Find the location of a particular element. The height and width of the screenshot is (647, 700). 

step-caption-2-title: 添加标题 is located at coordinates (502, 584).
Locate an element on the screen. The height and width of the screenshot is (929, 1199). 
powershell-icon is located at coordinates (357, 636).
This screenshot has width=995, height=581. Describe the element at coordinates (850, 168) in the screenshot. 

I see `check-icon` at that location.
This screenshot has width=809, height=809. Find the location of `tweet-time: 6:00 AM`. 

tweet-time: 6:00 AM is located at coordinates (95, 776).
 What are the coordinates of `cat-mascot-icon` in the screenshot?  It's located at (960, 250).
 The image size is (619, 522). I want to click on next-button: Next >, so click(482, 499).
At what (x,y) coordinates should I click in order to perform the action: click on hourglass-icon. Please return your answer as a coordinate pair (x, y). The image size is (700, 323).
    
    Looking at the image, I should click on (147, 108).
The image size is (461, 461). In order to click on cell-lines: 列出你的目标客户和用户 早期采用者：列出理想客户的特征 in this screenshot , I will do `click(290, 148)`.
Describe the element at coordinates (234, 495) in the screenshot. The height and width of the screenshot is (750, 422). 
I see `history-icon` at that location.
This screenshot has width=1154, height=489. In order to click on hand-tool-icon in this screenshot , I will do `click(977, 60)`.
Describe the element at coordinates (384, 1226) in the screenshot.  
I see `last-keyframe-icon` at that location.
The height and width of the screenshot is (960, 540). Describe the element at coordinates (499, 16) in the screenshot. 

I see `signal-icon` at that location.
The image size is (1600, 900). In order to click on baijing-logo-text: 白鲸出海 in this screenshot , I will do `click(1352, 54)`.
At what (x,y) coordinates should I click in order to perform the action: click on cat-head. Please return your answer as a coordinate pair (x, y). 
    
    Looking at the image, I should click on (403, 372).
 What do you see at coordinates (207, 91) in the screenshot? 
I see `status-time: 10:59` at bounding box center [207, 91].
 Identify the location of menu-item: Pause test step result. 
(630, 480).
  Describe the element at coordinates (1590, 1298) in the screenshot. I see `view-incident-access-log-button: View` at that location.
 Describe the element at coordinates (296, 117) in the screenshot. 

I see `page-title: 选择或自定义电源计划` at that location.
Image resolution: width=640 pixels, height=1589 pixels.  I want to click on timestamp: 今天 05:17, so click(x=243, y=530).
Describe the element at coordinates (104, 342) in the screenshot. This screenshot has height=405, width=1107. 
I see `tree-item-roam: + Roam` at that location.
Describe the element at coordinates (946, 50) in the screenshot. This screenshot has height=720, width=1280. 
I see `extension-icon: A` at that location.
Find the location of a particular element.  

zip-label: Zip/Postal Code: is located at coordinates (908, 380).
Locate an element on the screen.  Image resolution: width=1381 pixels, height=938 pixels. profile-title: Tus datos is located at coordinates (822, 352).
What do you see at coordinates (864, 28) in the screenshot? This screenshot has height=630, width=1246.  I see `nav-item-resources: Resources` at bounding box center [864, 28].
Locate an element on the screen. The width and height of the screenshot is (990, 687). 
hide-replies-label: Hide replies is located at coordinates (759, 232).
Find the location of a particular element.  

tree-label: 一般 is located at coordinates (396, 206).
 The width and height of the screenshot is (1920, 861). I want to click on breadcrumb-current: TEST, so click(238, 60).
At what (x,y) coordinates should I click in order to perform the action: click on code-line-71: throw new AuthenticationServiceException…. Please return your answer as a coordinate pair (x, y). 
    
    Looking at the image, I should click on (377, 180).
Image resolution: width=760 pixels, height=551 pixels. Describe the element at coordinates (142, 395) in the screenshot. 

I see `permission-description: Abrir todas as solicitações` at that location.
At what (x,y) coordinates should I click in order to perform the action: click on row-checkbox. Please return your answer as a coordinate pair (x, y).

#####

- **PROBLEM TO WORK ON**:
Can you write out all of the lines above word for word, with nothing changed?

- **ANSWER BOX**:
Find the location of a particular element. The height and width of the screenshot is (647, 700). 

step-caption-2-title: 添加标题 is located at coordinates (502, 584).
Locate an element on the screen. The height and width of the screenshot is (929, 1199). 
powershell-icon is located at coordinates (357, 636).
This screenshot has width=995, height=581. Describe the element at coordinates (850, 168) in the screenshot. 

I see `check-icon` at that location.
This screenshot has width=809, height=809. Find the location of `tweet-time: 6:00 AM`. 

tweet-time: 6:00 AM is located at coordinates (95, 776).
 What are the coordinates of `cat-mascot-icon` in the screenshot?  It's located at (960, 250).
 The image size is (619, 522). I want to click on next-button: Next >, so click(482, 499).
At what (x,y) coordinates should I click in order to perform the action: click on hourglass-icon. Please return your answer as a coordinate pair (x, y). The image size is (700, 323).
    
    Looking at the image, I should click on (147, 108).
The image size is (461, 461). In order to click on cell-lines: 列出你的目标客户和用户 早期采用者：列出理想客户的特征 in this screenshot , I will do `click(290, 148)`.
Describe the element at coordinates (234, 495) in the screenshot. The height and width of the screenshot is (750, 422). 
I see `history-icon` at that location.
This screenshot has width=1154, height=489. In order to click on hand-tool-icon in this screenshot , I will do `click(977, 60)`.
Describe the element at coordinates (384, 1226) in the screenshot.  
I see `last-keyframe-icon` at that location.
The height and width of the screenshot is (960, 540). Describe the element at coordinates (499, 16) in the screenshot. 

I see `signal-icon` at that location.
The image size is (1600, 900). In order to click on baijing-logo-text: 白鲸出海 in this screenshot , I will do `click(1352, 54)`.
At what (x,y) coordinates should I click in order to perform the action: click on cat-head. Please return your answer as a coordinate pair (x, y). 
    
    Looking at the image, I should click on (403, 372).
 What do you see at coordinates (207, 91) in the screenshot? 
I see `status-time: 10:59` at bounding box center [207, 91].
 Identify the location of menu-item: Pause test step result. 
(630, 480).
  Describe the element at coordinates (1590, 1298) in the screenshot. I see `view-incident-access-log-button: View` at that location.
 Describe the element at coordinates (296, 117) in the screenshot. 

I see `page-title: 选择或自定义电源计划` at that location.
Image resolution: width=640 pixels, height=1589 pixels.  I want to click on timestamp: 今天 05:17, so click(x=243, y=530).
Describe the element at coordinates (104, 342) in the screenshot. This screenshot has height=405, width=1107. 
I see `tree-item-roam: + Roam` at that location.
Describe the element at coordinates (946, 50) in the screenshot. This screenshot has height=720, width=1280. 
I see `extension-icon: A` at that location.
Find the location of a particular element.  

zip-label: Zip/Postal Code: is located at coordinates (908, 380).
Locate an element on the screen.  Image resolution: width=1381 pixels, height=938 pixels. profile-title: Tus datos is located at coordinates (822, 352).
What do you see at coordinates (864, 28) in the screenshot? This screenshot has height=630, width=1246.  I see `nav-item-resources: Resources` at bounding box center [864, 28].
Locate an element on the screen. The width and height of the screenshot is (990, 687). 
hide-replies-label: Hide replies is located at coordinates (759, 232).
Find the location of a particular element.  

tree-label: 一般 is located at coordinates (396, 206).
 The width and height of the screenshot is (1920, 861). I want to click on breadcrumb-current: TEST, so click(238, 60).
At what (x,y) coordinates should I click in order to perform the action: click on code-line-71: throw new AuthenticationServiceException…. Please return your answer as a coordinate pair (x, y). 
    
    Looking at the image, I should click on (377, 180).
Image resolution: width=760 pixels, height=551 pixels. Describe the element at coordinates (142, 395) in the screenshot. 

I see `permission-description: Abrir todas as solicitações` at that location.
At what (x,y) coordinates should I click in order to perform the action: click on row-checkbox. Please return your answer as a coordinate pair (x, y).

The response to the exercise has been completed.